The model also tells us that while initial distribution matters for the growth rate, it only matters in the short run. Over a long enough period, two economies starting at the same mean wealth level will exhibit the same average growth rate. In other words, the length of the time period over which growth is measured will affect the strength of the relationship between inequality and growth.
The preceding discussion assumed that the interest rates converged. As we noted, that does not need to be the case. If we do not assume it, variants of the simple concave economy may no longer converge, even in the weaker sense of the long-run mean wealth being independent of the initial distribution of wealth. Intuitively, poor economies will tend to have high interest rates, and this in turn will make capital accumulation difficult (note that λ' < 0) and tend to keep the economy poor.[305] This effect reinforces the claim made above that inequality matters most in the poorest economies.[306] This economy can have a number of distinct steady states that are each locally isolated. This means that small changes in inequality can cause the economy to move towards a different and further away steady state, making it more likely that the relationship will be non-linear.
With increasing returns, growth rates increase with a mean preserving spread in income. As the economy grows, it also becomes more unequal. Interpreting the relationship between inequality and growth is difficult even after controlling for convergence.
In the S-shaped returns case, the relationship between inequality and growth can be negative or positive depending on the initial distribution, and the size of the increase. For example, if everybody is very poor (on the left of the convex zone), a small increase in inequality will reduce growth, but increasing inequality enough may push more people to the point where they are able to take advantage of the more efficient technology, and increases in inequality will increase growth. The relation between inequality and growth delivered by this model is clearly non-monotonic. Moreover, the strong convergence property does not hold in general. In other words, the growth rate of wealth may jump up once the economy is rich enough, with the obvious implication that economies with higher mean wealth will not necessarily grow more slowly. In other words, the effect of mean wealth, that is the so-called convergence effect, may not be monotonic in this economy. Linearly controlling for mean wealth therefore does not guarantee that we will get the correct estimate of the effect of inequality. It is worth noting that this economy will have a connected continuum of steady states. This means that after a shock the economy will not typically return to the same steady state. However, since it does converge to a nearby steady state, this is not an additional source of non-linearity.

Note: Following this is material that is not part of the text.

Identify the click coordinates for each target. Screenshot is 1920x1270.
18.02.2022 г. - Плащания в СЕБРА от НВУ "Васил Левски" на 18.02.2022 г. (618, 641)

Identification issues Even if we could agree on a specification that is worth estimating, it is not clear how we can use cross-country data to estimate it. Countries, like individuals, are different from each other. Even in a world of perfect capital markets, countries can have very different distributions of wealth because, for example, they have different distributions of ability. There is no causal effect of inequality on growth in this case, but they could be correlated for other reasons. For example, cultural structures (such as a caste system) may restrict occupational choices and therefore may not allow individuals to make proper use of their talents, causing both higher inequality and lower growth. Conversely, if countries use technologies that are differently intensive in skilled labor, those countries using the more skill intensive technology can have both more inequality and faster growth.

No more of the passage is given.